■ **ARTICLE**
..............................

House and Senate appropriators have taken sharply differing tacks regarding Egypt, setting up a cross-party battle on the future of US assistance.
The House Appropriations Committee is scheduled to vote June 24 on an aid package that maintains military aid at current levels while giving the administration new powers to continue aid flows even in the case of a military coup. The equivalent Senate panel meanwhile voted last week to cut military aid by $300 million while creating new hurdles for the administration.
The sentencing of three journalists to lengthy prison terms on June 23, however, is prompting soul-searching on the House side.
Rep. Adam Schiff, D-Calif., is expected to offer an amendment on June 24 that would cut and restructure US aid to Egypt — slicing nearly a third from the security assistance package that is currently the centerpiece of that aid and putting much of the savings into economic assistance, including enhanced support for education, democracy and civil society programs, assistance for independent media and targeted aid for the Sinai Peninsula.
"The conviction of the Al Jazeera English journalists is one of a string of disturbing signs that Egypt is not undergoing the hoped-for and promised reforms, and is backsliding towards a reprise of the Mubarak era — when Islamists were repressed and secular opponents crushed underfoot,” Schiff said in an emailed statement. “Egypt is too important to the region and to the world for the United States to stand idly by. The amendment I will offer tomorrow will give Egypt the incentives it apparently needs to return to the democratic path.”
The division cuts across party lines, pitting powerful Senate Democrats and Republicans who control the government’s purse strings against their counterparts in the House. The fight is only expected to intensify after the State Department announced over the weekend that Congress had released $575 million in previously blocked military aid after the chairman of the Senate Appropriations panel on State and Foreign Operations, Sen. Patrick Leahy, D-Vt., lifted his hold.
“The Congress has an important role in the provision of U.S. aid to foreign governments, and we consult regularly with the Administration,” Leahy told Al-Monitor in an email. “Withholding military aid to the Egyptian regime has let its leaders know that repressive actions and abuses of human rights and the rule of law are deeply concerning to the American people, and to many in Congress. The harsh actions taken today against journalists is the latest descent toward despotism. Through discussions with Secretary Kerry and others over recent weeks I agreed to the release of the bulk of these funds for sustainment purposes, but further aid should be withheld until they demonstrate a basic commitment to justice and human rights.”
House Appropriators on the State and Foreign Operations panel, led by chairwoman Kay Granger, R-Texas, and ranking member Nita Lowey, D-N.Y., have taken a softer approach. While their bill cuts economic assistance by $50 million — down to $200 million — it keeps military assistance flat at $1.3 billion while allowing the State Department leeway to continue aid to countries that undergo military coups.

..............................

■ **MATERIAL**
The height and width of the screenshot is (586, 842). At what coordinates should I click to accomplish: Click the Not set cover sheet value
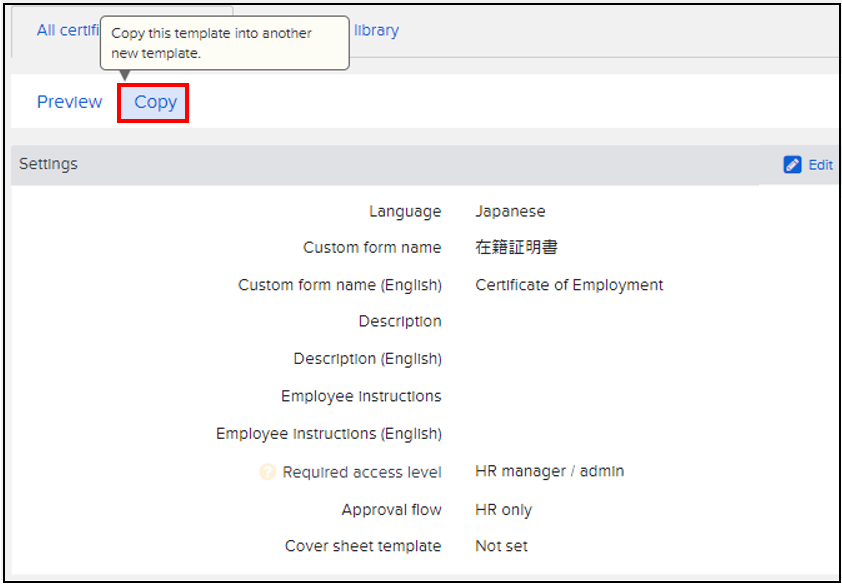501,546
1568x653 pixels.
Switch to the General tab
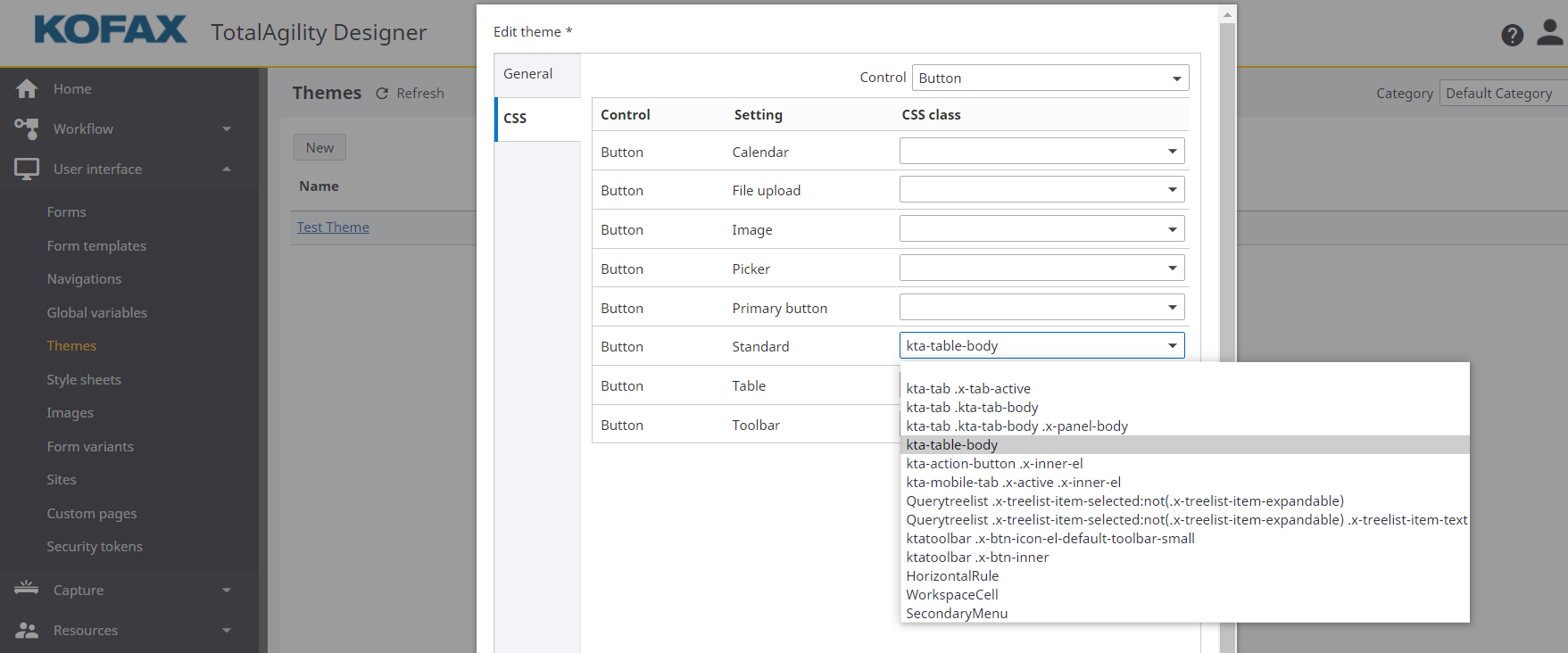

..............................

■ **TASKS TO PERFORM**
1) Answer these questions about the article on US aid to Egypt:
(a) By how much did the Senate panel vote to cut military aid?
(b) How much previously blocked military aid did Congress release, according to the State Department?
(c) At what level does the House bill keep military assistance?
2) Continue the article on US aid to Egypt from where it stops.

■ **REPLIES**
1)
(a) $300 million
(b) $575 million
(c) $1.3 billion

2)
The House bill would amend a provision known as the “coup clause” that is supposed to freeze direct assistance to any country whose “duly elected head of government is deposed by military coup d’etat or decree or … in which the military plays a decisive role.” After the administration decided to ignore the law after President Mohammed Morsi was ousted from power last July, the new House bill would require the secretary of state to make such a determination in the future; but it also adds language, requested by the State Department, that allows aid to continue to flow if the secretary of state determines and certifies to Congress “that provision of assistance is vital to the national security interests of the United States.”
“In our view this additional 'national security interest' language essentially amounts to giving the administration a waiver on applying the law, which we view as disastrous,” Cole Bockenfeld, the director of advocacy at the Project on Middle East Democracy (POMED), told Al-Monitor. “I believe this idea comes from the Egypt aid debacle of 2013, i.e., the administration was seeking a legislative loophole to not apply the law because they didn't want to.”
The Senate Foreign Relations Committee, under the leadership of Sen. Robert Menendez, D-N.J., sought to amend the coup language in legislation that cleared the panel on a 16-1 vote in December. But Leahy would have none of it, and the language did not make it into the omnibus spending bill for FY2014 that passed in January.
The new Senate bill retains the coup restrictions, and adds new restrictions on how much aid can flow to Egypt. Apparently upset by Secretary of State John Kerry’s attempt back in April to release $650 million — a full half of the $1.3 billion in military aid for FY2014 — in the name of counterterrorism, nonproliferation and border security, the new bill spells out that only $300 million can be released for those purposes in FY2015.
The Senate bill also divides the total military and economic aid for FY2015 into two $575.5 million tranches, the first of which can only be released after the Egyptian government meets a series of human rights benchmarks. The second tranche would be released if Egypt meets those standards for at least six months.
The conditions include: holding free and fair elections and “implementing policies to govern democratically”; releasing American citizens deemed to be political prisoners and dropping the charges against them; allowing US officials, journalists and advocates access to the Sinai Peninsula; releasing journalists and people arrested “solely for membership in social or political organizations”; providing detainees with due process of law; adopting and implementing laws regarding freedom of expression, association and assembly; investigating abuses by security forces; and taking steps to protect the rights of women and religious minorities.
Editor's Note: This article has been updated since its initial publication.